WHAT THE TASK REQUIRES: Quote the lines from the one with "Given: Toggle the 自动保存 autosave checkbox" up to and including the one with "will tap(925, 697).", and only those lines, with no changes.

MATERIAL SUPPLIED:
----

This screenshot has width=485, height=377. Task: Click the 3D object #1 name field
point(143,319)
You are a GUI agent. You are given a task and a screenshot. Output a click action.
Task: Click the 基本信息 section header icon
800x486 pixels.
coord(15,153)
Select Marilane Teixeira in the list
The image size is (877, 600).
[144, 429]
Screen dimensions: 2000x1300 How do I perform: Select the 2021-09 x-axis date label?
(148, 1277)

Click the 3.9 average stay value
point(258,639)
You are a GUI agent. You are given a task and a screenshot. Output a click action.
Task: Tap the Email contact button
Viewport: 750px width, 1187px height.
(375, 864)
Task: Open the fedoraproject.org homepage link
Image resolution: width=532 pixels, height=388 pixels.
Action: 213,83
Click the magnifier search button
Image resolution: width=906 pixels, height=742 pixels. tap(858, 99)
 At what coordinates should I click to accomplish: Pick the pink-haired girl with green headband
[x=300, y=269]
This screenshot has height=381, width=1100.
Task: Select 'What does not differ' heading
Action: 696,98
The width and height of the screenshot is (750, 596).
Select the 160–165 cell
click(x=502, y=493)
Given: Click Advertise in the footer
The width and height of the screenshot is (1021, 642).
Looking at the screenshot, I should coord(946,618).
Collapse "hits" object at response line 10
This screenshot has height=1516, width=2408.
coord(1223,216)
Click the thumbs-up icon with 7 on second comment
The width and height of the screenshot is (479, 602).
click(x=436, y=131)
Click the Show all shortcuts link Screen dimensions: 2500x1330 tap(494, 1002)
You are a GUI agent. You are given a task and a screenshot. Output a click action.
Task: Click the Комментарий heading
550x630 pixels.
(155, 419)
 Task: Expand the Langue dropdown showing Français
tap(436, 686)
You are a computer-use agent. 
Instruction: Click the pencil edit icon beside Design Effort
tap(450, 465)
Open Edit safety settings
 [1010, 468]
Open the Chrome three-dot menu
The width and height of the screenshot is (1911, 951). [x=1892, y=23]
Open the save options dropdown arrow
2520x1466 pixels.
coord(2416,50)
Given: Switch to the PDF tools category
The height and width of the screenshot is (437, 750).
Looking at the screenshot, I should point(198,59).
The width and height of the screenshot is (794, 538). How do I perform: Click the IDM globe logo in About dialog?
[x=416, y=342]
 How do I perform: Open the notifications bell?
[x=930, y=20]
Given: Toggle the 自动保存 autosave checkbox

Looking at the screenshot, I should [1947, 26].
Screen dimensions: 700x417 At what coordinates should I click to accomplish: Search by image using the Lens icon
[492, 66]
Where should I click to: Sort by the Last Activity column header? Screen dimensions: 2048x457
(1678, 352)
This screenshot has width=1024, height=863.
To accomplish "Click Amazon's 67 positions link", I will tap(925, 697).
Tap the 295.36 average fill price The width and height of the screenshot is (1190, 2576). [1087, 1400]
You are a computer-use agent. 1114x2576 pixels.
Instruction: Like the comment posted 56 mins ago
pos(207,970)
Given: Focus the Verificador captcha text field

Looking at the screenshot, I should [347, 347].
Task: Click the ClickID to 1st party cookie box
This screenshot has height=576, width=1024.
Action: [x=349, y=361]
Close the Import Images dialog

----

ANSWER TO THE PROBLEM:
Given: Toggle the 自动保存 autosave checkbox

Looking at the screenshot, I should [1947, 26].
Screen dimensions: 700x417 At what coordinates should I click to accomplish: Search by image using the Lens icon
[492, 66]
Where should I click to: Sort by the Last Activity column header? Screen dimensions: 2048x457
(1678, 352)
This screenshot has width=1024, height=863.
To accomplish "Click Amazon's 67 positions link", I will tap(925, 697).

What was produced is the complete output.